The Snowpocalypse Turns 10
In 2008, Seattle was hit by a series of storms in the week leading up to Christmas. The snow wasn’t that high, but its victims were many: Roads were icy and rutted, bus routes were suspended, flights were canceled, and then-mayor Greg Nickels’s political career never recovered. Seattleites resented that the mayor gave the city a “B” grade for its snow response, but the nail in the coffin came later: A Seattle Times investigation found that 10 Seattle Department of Transportation employees spent 76 hours hand-shoveling snow in West Seattle, home to Nickels and then-deputy mayor Tim Ceis.
Dreaming of a White Christmas?
El Niño conditions are expected this winter, which typically means that Seattle experiences less snow, says Chris Burke, a meteorologist at the National Weather Service.
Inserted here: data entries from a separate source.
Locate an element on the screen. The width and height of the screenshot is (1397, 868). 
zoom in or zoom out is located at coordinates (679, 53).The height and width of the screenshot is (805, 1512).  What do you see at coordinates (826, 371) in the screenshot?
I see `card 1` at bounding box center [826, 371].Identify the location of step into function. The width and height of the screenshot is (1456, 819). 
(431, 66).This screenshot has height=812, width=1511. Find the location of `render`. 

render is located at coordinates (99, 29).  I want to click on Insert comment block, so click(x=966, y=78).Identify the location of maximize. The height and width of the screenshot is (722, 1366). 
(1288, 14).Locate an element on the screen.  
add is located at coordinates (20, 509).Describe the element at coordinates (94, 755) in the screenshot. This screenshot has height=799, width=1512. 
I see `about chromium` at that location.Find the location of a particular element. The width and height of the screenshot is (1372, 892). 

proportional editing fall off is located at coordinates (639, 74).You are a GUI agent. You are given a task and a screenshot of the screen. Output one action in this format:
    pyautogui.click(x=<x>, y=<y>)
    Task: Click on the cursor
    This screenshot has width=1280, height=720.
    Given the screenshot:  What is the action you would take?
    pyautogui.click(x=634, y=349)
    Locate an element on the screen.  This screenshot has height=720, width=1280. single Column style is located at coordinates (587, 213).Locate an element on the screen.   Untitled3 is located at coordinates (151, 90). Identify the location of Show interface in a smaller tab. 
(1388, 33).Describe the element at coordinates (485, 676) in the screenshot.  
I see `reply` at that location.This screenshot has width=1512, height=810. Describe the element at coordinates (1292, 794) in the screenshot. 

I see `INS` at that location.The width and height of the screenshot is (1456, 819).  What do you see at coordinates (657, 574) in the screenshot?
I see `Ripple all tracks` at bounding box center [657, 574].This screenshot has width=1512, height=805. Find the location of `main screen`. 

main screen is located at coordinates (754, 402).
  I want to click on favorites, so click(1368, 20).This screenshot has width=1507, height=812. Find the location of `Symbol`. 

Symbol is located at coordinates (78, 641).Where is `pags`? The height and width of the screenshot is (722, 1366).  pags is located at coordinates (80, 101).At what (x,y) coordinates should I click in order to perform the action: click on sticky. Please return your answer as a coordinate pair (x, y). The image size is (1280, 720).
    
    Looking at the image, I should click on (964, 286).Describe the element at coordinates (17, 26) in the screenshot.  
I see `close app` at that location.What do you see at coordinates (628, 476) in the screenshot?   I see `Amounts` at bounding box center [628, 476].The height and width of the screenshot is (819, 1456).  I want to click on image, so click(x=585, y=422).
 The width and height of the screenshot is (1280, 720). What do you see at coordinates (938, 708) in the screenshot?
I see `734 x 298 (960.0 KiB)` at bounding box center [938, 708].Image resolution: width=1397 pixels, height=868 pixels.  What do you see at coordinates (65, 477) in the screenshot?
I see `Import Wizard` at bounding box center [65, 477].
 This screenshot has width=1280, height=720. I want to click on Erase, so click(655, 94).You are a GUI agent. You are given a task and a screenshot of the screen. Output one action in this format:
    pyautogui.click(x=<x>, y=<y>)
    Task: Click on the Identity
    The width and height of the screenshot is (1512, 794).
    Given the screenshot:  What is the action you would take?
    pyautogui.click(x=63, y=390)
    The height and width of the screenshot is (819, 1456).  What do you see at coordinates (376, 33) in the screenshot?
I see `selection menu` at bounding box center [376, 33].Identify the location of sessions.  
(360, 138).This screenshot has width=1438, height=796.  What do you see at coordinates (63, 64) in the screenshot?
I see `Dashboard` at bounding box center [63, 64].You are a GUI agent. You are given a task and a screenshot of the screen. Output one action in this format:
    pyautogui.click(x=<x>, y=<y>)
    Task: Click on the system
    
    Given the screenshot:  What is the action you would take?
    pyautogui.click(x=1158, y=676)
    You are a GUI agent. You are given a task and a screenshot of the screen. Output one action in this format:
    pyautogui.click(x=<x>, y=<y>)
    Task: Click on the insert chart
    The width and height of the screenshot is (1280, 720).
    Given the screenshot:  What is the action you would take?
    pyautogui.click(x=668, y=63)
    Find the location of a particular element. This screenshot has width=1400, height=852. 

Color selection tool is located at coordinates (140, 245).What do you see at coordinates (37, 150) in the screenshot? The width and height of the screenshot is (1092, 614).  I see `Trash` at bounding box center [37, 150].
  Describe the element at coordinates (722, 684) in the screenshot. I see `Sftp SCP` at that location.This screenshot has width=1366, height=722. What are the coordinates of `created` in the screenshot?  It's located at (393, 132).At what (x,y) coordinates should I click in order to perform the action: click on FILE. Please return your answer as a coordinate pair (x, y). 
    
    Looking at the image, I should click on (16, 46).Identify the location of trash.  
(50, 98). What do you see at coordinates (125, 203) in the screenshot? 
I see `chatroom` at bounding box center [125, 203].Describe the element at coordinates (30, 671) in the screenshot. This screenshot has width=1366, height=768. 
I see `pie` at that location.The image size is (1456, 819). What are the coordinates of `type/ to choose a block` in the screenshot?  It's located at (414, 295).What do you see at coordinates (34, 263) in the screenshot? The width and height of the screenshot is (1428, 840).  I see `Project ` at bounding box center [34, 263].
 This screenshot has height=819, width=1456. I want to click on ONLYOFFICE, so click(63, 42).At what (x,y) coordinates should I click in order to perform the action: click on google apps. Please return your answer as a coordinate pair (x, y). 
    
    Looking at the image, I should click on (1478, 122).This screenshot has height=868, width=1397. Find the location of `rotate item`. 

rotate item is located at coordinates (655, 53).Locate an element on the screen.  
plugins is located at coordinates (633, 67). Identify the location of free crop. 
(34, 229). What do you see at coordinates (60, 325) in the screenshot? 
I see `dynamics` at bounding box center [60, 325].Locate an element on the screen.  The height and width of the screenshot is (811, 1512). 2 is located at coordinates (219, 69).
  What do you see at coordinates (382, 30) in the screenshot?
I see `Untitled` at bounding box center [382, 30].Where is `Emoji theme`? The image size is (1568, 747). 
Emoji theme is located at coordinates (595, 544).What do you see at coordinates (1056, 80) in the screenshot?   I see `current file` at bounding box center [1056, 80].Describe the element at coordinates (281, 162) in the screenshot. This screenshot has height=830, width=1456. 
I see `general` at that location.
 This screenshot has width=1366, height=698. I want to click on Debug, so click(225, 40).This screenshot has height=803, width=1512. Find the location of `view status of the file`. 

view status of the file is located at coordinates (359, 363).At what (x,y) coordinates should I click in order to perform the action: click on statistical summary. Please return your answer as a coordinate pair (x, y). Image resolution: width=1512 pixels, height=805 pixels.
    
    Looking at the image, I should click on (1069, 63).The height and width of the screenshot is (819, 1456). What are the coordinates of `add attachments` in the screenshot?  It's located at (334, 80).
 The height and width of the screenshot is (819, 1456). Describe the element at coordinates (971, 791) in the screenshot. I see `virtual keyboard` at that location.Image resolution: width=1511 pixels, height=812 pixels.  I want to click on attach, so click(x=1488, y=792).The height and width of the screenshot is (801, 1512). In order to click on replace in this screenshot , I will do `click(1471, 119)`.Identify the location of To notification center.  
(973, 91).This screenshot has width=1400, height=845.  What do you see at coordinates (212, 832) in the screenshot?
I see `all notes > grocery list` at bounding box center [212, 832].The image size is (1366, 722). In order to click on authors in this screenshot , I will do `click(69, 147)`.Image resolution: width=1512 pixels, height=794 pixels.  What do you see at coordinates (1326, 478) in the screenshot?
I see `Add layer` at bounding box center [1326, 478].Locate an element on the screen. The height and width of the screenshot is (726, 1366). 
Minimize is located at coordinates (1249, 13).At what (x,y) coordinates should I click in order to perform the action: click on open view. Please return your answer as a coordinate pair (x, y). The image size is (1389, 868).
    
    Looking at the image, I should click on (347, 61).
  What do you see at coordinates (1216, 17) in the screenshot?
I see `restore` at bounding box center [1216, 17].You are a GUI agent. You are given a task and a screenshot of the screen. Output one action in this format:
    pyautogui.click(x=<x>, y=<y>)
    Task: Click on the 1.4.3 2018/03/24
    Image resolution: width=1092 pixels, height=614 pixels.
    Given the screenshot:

But, he warns, “that doesn’t mean we’re going to have no snow.”
Winter Is Coming. SDOT Says It's Prepared.
During late fall, plow crews practice their snow routes (especially on hills).
Every November, SDOT staffers meet with meteorologists, medical facilities, and other city agencies to be briefed on the expected forecast and to review protocols and procedures.
When bad weather is expected, crews pretreat streets with magnesium chloride and granular salt to prevent ice from forming.
A forecasting tool called SnowWatch shows the department how a storm will affect different neighborhoods, allowing crews to prioritize plowing.
Prep Yourself Before You Wreck Yourself
- Track which roads have been plowed and which will be serviced next on the city’s Storm Response Map. web6.seattle.gov/sdot/winterweathermap
- Sign up for transit alerts and look up snow routes for your usual bus routes. kingcounty.gov/depts/transportation/metro/alerts-updates/winter
- Wait for buses at the top or bottom of a hill so drivers aren’t forced to stop where it’s steepest.
- While driving in snowy or icy conditions, double your following distance to eight to 10 seconds. If your tires slip, avoid slamming on the brakes and instead ease off the accelerator and keep steering until the vehicle regains traction.